3) Perform regular vulnerability assessments
Vulnerabilities are the ‘lurking culprits’ within any mobile fleet. You would likely never know they were there until one was specifically exploited. So, in order to achieve compliance on mobile, you will need to identify risk areas each time you conduct an audit – from users that have enabled third party installs, to devices running out-of-date operating systems that may be harbouring bugs that have since been fixed. On top of this, your organisation will need to follow up on known breaches within the community to show you’re alerting your employees if their credentials may be exposed.
4) Be consistent in your acceptable use policy
Having devices in your IT infrastructure that can connect to all areas of the web connects your business to all types of risk. Mitigate this risk by setting up a mobile policy that communicates your company views on things like file sharing and social media use that mirrors your internal policy. For example: are you blocking gambling applications that may be accessed via their mobile site through the browser? Filtering content for preventative security is an effective way of reducing the risk of a breach.
5) Know your data breach and notification protocols
Under the new legislation, companies must disclose data breaches to regulators and in certain circumstances to affected individuals, within 72 hours of their occurrence.
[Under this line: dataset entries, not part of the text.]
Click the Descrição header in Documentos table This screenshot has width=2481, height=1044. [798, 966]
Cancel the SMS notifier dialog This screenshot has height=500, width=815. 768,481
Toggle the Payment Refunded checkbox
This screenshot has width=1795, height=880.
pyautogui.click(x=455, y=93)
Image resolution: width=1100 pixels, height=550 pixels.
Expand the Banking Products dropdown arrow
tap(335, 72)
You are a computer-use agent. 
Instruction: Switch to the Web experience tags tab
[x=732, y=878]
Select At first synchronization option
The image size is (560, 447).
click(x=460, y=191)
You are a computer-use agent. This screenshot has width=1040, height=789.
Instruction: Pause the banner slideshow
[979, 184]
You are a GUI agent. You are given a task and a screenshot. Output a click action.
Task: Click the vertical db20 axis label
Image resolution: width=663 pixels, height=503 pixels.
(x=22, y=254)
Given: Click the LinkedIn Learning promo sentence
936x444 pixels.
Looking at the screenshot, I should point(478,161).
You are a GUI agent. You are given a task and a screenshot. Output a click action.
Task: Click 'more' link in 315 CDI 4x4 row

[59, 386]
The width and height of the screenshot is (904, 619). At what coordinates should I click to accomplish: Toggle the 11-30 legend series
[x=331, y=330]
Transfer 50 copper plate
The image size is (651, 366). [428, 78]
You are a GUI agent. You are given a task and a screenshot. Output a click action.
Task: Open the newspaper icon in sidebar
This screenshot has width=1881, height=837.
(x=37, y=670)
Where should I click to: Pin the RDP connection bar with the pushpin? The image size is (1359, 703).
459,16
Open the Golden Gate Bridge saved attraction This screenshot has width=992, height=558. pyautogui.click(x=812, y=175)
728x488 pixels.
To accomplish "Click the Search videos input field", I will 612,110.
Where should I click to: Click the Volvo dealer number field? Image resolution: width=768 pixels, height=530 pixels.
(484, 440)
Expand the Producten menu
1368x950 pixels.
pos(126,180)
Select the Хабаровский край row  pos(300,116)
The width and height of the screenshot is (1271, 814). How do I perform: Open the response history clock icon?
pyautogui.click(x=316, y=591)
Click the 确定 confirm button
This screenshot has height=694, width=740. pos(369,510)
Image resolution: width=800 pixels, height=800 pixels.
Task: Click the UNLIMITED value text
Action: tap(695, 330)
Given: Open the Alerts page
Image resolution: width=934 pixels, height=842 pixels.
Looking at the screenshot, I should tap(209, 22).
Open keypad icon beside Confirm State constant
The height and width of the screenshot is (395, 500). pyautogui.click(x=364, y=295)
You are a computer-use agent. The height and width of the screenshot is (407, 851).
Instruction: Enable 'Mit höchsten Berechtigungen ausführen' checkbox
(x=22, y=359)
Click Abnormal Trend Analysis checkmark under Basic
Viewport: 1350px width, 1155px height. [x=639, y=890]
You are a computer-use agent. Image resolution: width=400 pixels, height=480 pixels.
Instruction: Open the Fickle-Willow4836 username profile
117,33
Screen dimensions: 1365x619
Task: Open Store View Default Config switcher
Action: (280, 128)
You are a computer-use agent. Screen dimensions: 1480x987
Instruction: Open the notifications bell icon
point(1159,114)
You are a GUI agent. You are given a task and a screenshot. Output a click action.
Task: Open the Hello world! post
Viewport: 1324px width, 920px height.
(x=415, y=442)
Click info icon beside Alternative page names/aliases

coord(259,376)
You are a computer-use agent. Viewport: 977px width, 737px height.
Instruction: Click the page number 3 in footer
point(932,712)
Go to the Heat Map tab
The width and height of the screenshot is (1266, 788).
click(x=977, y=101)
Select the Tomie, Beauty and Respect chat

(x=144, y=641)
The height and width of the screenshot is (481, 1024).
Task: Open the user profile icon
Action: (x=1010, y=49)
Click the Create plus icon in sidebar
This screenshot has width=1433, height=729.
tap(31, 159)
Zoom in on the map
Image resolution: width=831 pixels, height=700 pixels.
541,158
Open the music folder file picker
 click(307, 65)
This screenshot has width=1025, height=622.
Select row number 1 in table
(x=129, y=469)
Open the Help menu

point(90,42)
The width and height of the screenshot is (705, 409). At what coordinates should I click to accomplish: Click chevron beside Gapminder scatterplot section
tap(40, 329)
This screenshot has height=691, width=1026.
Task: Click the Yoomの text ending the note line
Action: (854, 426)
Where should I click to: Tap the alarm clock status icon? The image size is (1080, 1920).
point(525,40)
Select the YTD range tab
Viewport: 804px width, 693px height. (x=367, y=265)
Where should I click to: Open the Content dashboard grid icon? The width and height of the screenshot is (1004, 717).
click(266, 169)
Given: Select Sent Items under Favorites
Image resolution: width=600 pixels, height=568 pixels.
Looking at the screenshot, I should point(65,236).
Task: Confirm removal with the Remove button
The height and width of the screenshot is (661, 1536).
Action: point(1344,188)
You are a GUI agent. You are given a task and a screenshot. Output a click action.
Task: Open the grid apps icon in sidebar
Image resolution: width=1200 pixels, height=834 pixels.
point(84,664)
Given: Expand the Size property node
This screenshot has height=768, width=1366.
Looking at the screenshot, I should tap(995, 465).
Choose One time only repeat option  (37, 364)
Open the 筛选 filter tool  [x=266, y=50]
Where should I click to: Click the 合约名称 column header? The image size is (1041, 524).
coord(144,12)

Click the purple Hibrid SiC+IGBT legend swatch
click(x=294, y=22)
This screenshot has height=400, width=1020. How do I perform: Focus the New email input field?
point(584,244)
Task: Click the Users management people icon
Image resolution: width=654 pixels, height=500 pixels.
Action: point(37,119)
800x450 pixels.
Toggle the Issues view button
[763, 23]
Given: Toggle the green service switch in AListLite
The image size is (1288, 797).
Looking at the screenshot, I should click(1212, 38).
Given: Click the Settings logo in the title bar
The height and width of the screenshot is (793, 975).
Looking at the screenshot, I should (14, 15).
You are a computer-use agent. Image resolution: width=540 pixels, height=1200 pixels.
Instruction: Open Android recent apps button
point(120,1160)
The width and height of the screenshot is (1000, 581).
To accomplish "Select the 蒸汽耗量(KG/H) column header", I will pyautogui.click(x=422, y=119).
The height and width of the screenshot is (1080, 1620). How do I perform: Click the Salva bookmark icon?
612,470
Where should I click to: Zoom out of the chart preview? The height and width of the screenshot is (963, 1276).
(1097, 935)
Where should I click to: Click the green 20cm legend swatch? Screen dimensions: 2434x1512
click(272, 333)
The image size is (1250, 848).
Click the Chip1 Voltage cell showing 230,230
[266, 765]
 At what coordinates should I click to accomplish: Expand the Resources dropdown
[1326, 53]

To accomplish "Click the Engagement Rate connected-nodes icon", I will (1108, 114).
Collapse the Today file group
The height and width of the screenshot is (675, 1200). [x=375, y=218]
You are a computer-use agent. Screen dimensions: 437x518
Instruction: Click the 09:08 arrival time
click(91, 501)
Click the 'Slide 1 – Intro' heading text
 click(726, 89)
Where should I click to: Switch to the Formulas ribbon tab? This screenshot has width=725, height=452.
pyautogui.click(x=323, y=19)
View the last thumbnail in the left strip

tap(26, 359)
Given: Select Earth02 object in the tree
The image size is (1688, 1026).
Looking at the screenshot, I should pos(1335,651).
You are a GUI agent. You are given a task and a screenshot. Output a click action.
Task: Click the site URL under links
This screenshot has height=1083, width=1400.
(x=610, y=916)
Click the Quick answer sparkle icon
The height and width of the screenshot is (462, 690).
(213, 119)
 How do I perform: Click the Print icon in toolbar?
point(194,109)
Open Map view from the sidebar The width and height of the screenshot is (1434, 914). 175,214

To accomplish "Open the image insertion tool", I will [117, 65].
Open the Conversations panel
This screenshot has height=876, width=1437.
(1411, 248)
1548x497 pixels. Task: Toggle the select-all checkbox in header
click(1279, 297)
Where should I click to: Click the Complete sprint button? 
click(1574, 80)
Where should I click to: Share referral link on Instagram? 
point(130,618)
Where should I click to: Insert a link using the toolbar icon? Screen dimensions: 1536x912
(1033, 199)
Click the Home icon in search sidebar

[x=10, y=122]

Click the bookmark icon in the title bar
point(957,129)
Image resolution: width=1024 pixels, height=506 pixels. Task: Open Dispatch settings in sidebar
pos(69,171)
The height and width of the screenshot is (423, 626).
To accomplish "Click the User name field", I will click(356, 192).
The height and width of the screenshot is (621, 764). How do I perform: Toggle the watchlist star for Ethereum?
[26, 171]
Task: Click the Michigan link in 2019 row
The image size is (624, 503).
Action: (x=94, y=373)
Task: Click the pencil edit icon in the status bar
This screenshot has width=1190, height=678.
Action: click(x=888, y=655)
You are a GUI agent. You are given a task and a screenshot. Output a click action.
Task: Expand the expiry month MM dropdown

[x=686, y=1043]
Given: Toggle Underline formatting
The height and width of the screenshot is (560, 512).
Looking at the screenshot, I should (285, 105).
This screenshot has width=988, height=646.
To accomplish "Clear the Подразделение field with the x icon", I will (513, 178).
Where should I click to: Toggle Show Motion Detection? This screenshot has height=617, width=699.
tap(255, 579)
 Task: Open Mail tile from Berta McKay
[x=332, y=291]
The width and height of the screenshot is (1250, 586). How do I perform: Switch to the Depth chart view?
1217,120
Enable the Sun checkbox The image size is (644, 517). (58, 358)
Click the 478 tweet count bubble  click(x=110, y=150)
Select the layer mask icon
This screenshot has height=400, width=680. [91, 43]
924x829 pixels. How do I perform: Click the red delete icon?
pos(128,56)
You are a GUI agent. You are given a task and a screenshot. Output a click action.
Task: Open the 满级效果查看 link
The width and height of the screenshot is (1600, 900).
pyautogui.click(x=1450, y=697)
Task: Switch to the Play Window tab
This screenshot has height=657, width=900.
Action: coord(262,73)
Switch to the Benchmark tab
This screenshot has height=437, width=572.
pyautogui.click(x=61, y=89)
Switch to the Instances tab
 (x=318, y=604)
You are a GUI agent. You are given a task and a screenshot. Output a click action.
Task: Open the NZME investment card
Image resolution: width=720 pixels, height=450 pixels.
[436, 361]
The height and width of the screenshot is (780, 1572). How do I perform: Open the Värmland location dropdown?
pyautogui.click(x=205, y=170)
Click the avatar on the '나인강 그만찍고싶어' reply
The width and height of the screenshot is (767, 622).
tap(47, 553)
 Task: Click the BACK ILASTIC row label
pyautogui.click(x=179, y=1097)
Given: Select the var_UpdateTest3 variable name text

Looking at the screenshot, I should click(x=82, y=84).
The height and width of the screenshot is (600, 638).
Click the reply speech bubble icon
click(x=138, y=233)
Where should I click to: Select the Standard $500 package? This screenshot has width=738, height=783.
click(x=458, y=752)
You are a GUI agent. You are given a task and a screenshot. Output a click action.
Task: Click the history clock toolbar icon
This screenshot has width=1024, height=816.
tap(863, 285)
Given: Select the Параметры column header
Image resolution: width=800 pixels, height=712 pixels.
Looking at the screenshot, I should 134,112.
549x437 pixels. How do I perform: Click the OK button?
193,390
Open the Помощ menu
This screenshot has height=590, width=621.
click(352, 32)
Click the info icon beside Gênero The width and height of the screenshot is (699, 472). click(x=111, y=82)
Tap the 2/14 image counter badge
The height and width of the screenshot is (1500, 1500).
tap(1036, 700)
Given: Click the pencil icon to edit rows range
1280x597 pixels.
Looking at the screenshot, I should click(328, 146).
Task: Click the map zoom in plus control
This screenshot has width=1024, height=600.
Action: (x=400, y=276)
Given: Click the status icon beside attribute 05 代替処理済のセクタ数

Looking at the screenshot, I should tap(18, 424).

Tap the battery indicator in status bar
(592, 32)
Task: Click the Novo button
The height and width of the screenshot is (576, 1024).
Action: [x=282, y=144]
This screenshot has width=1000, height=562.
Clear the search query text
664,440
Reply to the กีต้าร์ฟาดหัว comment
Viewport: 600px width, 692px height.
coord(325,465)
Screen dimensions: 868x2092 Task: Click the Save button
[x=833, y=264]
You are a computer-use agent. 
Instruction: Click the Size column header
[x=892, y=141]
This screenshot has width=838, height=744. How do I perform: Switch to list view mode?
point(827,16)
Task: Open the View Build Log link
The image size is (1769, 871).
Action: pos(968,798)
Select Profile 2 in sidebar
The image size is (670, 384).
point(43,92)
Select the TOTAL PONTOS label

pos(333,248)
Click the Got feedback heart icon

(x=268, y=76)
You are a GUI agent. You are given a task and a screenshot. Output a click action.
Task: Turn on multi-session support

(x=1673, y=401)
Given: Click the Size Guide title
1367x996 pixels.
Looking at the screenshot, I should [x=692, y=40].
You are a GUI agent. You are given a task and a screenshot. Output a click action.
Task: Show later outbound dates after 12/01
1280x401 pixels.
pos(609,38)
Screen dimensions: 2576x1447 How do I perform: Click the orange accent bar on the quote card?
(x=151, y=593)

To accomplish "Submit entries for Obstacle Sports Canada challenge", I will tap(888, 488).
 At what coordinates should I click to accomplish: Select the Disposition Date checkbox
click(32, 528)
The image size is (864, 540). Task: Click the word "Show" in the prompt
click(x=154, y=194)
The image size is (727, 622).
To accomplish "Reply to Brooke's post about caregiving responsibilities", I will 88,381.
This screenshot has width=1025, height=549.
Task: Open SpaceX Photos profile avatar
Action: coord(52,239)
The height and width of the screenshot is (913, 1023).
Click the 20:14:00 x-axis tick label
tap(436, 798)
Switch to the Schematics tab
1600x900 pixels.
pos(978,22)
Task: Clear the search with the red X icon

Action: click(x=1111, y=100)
The longer it takes for you to detect and respond to the threat, the higher the risk and costs are to remediate. Integrate your mobile threat alert systems into your wider security network, ensuring the right notifications get to the right people in the quickest and most digestible way possible.
6) Educate your employees
GDPR is not just an issue for your IT team, it’s one that affects and needs consideration for every person within your organisation. Familiarise your team with the fundamentals of data protection and how they can help secure their mobile devices. Provide relevant training on topics like mobile phishing and malware, and encourage an open policy that rewards honesty if potential security incidents are escalated to your compliance team.
The right protection
Mobile is a lucrative gateway for businesses and as such, attackers now tailor their phishing campaigns and design malicious software especially for mobile platforms. In order to both mitigate and reduce the risk of a breach you need to be confident that you’re proactively protecting against mobile threats by investing in a technology that affords full visibility across your mobile estate.